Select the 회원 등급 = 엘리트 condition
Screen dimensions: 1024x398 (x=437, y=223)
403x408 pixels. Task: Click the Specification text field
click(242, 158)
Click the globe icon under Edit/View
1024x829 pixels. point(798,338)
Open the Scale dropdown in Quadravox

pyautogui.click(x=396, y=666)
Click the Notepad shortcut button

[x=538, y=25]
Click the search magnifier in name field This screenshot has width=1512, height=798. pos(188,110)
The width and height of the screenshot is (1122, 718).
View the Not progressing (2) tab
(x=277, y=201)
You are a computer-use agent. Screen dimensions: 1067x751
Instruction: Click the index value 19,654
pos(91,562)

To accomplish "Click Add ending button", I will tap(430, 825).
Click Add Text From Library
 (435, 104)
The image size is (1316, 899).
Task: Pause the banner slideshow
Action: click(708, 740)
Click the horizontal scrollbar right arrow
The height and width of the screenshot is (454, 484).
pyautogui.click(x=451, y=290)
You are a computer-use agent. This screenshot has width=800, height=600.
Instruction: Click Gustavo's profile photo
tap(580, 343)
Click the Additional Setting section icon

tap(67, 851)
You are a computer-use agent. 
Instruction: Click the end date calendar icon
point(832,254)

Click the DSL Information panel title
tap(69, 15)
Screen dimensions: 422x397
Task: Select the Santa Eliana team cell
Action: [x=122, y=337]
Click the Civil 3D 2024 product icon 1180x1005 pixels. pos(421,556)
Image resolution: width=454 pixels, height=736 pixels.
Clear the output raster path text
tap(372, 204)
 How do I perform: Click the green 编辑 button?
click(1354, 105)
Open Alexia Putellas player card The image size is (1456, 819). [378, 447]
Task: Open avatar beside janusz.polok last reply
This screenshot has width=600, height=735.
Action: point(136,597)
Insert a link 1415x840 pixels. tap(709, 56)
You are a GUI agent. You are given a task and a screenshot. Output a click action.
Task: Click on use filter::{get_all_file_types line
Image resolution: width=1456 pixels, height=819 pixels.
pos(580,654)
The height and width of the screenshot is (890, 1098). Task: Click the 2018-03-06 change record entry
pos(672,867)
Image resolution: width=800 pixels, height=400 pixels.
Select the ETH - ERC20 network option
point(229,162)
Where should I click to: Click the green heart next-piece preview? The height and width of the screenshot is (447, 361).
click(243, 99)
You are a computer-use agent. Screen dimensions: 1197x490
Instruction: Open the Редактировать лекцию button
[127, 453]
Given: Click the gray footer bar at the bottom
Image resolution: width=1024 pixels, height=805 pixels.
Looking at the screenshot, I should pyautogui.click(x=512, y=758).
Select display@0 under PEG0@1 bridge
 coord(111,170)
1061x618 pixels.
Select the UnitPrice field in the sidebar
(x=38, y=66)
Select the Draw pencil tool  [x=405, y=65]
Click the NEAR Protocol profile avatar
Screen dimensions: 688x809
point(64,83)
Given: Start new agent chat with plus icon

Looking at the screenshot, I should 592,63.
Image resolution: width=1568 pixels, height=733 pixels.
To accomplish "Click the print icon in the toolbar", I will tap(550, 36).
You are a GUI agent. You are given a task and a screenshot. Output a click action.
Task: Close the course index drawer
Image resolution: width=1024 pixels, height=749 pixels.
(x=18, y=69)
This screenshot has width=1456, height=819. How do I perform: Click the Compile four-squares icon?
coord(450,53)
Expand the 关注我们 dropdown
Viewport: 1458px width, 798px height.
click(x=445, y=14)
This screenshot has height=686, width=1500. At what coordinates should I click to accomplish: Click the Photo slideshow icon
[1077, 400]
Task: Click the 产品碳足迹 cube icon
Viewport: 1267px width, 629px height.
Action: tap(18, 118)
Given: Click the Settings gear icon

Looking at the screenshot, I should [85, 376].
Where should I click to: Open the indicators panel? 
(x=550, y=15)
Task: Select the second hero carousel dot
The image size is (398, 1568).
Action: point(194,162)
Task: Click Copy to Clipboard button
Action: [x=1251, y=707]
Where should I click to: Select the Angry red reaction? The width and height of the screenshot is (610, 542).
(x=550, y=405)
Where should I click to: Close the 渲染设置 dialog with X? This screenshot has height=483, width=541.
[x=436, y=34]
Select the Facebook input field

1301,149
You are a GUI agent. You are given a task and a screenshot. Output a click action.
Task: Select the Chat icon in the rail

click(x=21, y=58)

■ ■ ■ ■ ■ ■ ■

すべてのエントリの行を、"computer-use agent" を "desktop agent" に置き換えて書き直すこと。それ以外は一切変えない。

Select the 회원 등급 = 엘리트 condition
Screen dimensions: 1024x398 (x=437, y=223)
403x408 pixels. Task: Click the Specification text field
click(242, 158)
Click the globe icon under Edit/View
1024x829 pixels. point(798,338)
Open the Scale dropdown in Quadravox

pyautogui.click(x=396, y=666)
Click the Notepad shortcut button

[x=538, y=25]
Click the search magnifier in name field This screenshot has width=1512, height=798. pos(188,110)
The width and height of the screenshot is (1122, 718).
View the Not progressing (2) tab
(x=277, y=201)
You are a desktop agent. Screen dimensions: 1067x751
Instruction: Click the index value 19,654
pos(91,562)

To accomplish "Click Add ending button", I will tap(430, 825).
Click Add Text From Library
 (435, 104)
The image size is (1316, 899).
Task: Pause the banner slideshow
Action: click(708, 740)
Click the horizontal scrollbar right arrow
The height and width of the screenshot is (454, 484).
pyautogui.click(x=451, y=290)
You are a desktop agent. This screenshot has width=800, height=600.
Instruction: Click Gustavo's profile photo
tap(580, 343)
Click the Additional Setting section icon

tap(67, 851)
You are a desktop agent. 
Instruction: Click the end date calendar icon
point(832,254)

Click the DSL Information panel title
tap(69, 15)
Screen dimensions: 422x397
Task: Select the Santa Eliana team cell
Action: [x=122, y=337]
Click the Civil 3D 2024 product icon 1180x1005 pixels. pos(421,556)
Image resolution: width=454 pixels, height=736 pixels.
Clear the output raster path text
tap(372, 204)
 How do I perform: Click the green 编辑 button?
click(1354, 105)
Open Alexia Putellas player card The image size is (1456, 819). [378, 447]
Task: Open avatar beside janusz.polok last reply
This screenshot has width=600, height=735.
Action: point(136,597)
Insert a link 1415x840 pixels. tap(709, 56)
You are a GUI agent. You are given a task and a screenshot. Output a click action.
Task: Click on use filter::{get_all_file_types line
Image resolution: width=1456 pixels, height=819 pixels.
pos(580,654)
The height and width of the screenshot is (890, 1098). Task: Click the 2018-03-06 change record entry
pos(672,867)
Image resolution: width=800 pixels, height=400 pixels.
Select the ETH - ERC20 network option
point(229,162)
Where should I click to: Click the green heart next-piece preview? The height and width of the screenshot is (447, 361).
click(243, 99)
You are a desktop agent. Screen dimensions: 1197x490
Instruction: Open the Редактировать лекцию button
[127, 453]
Given: Click the gray footer bar at the bottom
Image resolution: width=1024 pixels, height=805 pixels.
Looking at the screenshot, I should pyautogui.click(x=512, y=758).
Select display@0 under PEG0@1 bridge
 coord(111,170)
1061x618 pixels.
Select the UnitPrice field in the sidebar
(x=38, y=66)
Select the Draw pencil tool  [x=405, y=65]
Click the NEAR Protocol profile avatar
Screen dimensions: 688x809
point(64,83)
Given: Start new agent chat with plus icon

Looking at the screenshot, I should 592,63.
Image resolution: width=1568 pixels, height=733 pixels.
To accomplish "Click the print icon in the toolbar", I will tap(550, 36).
You are a GUI agent. You are given a task and a screenshot. Output a click action.
Task: Close the course index drawer
Image resolution: width=1024 pixels, height=749 pixels.
(x=18, y=69)
This screenshot has width=1456, height=819. How do I perform: Click the Compile four-squares icon?
coord(450,53)
Expand the 关注我们 dropdown
Viewport: 1458px width, 798px height.
click(x=445, y=14)
This screenshot has height=686, width=1500. At what coordinates should I click to accomplish: Click the Photo slideshow icon
[1077, 400]
Task: Click the 产品碳足迹 cube icon
Viewport: 1267px width, 629px height.
Action: tap(18, 118)
Given: Click the Settings gear icon

Looking at the screenshot, I should [85, 376].
Where should I click to: Open the indicators panel? 
(x=550, y=15)
Task: Select the second hero carousel dot
The image size is (398, 1568).
Action: point(194,162)
Task: Click Copy to Clipboard button
Action: [x=1251, y=707]
Where should I click to: Select the Angry red reaction? The width and height of the screenshot is (610, 542).
(x=550, y=405)
Where should I click to: Close the 渲染设置 dialog with X? This screenshot has height=483, width=541.
[x=436, y=34]
Select the Facebook input field

1301,149
You are a GUI agent. You are given a task and a screenshot. Output a click action.
Task: Select the Chat icon in the rail

click(x=21, y=58)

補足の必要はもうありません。